Anne rahmindeki bebeğin kan uyuşmazlığından etkilenip etkilenmediğini anlamak için ise "İndirect Coombs testi" yapılmalıdır.

• Tam kan sayımı
Tam kan sayımı ile gebeliğin başlangıcında herhangi bir "kan eksikliği (anemi)" durumunun varlığı araştırılır.
• Kan biyokimyası: Açlık kan şekeri (AKŞ), Üre (BUN), SGOT, SGPT, Kreatinin
Karaciğer ve böbrek hastalıklarının gebeliğin hemen başlangıcında tespiti takip açısından önemlidir.
Özellikle  annede şeker hastalığı (diabet), yüksek tansiyon (hipertansiyon) gibi sistemik rahatsızlıkların varlığında bu testlerin önemi artar.
TORCH taraması: Toksoplasma, Rubella (Kızamıkçık), CMV (Sitomegalovirüs), Herpes Tip 2 enfeksiyonları Ig M ve Ig G antikorları taranır.

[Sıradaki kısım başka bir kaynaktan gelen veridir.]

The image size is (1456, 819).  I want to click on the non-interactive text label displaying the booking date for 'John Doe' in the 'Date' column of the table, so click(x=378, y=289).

Bu tür enfeksiyonlar gebelik harici dönemlerde geçirildiğinde her hangi bir problem oluşturmazken gebeliğin özellikle ilk üç ayında geçirildiğinde bebekte bir takım sakatlıklara yol açabilir.
Toksoplasma özellikle kedi ve köpek dışkıları bulaşmış yenilen gıdalardan alınır. Özellikle çiğ et ve iyi yıkanmamış meyve ve sebzeler Toksoplasma parazitinin geçmesinde rol oynar
Rubella (Kızamıkçık), CMV (Sitomegalovirüs), Herpes Tip 2 enfeksiyonları ise daha çok hasta kişilere temas yoluyla bulaşan rahatsızlıklardır. Özellikle Rubella (kızamıkçık) mikrobu ile gebeliğin ilk üç ayında karşılaşıp hastalığı geçiren kişilerde bebklerinde körlük başta olup yaşamla bağdaşmayan multiorgan anomlisine yol açmasından dolayı bu test ihmal edilmemelidir
• Tam idrar tahlili, gerekirse idrar kültür- antibiyogramı
İlk vizitte yapılan idrar tahlilleri böbrek fonksiyonlarının indirekt bir göstergesi olduğu gibi gizli veya aşikar idrar yolu enfeksiyonu varlığını konusunda da bilgi verir.

İlk aylardaki idrar yolu enfeksiyonları gebeliğe bağlı bulantı ve kusmaları arttırır, idrarda yanma ve/veya kasık ağrılarına neden olabilir.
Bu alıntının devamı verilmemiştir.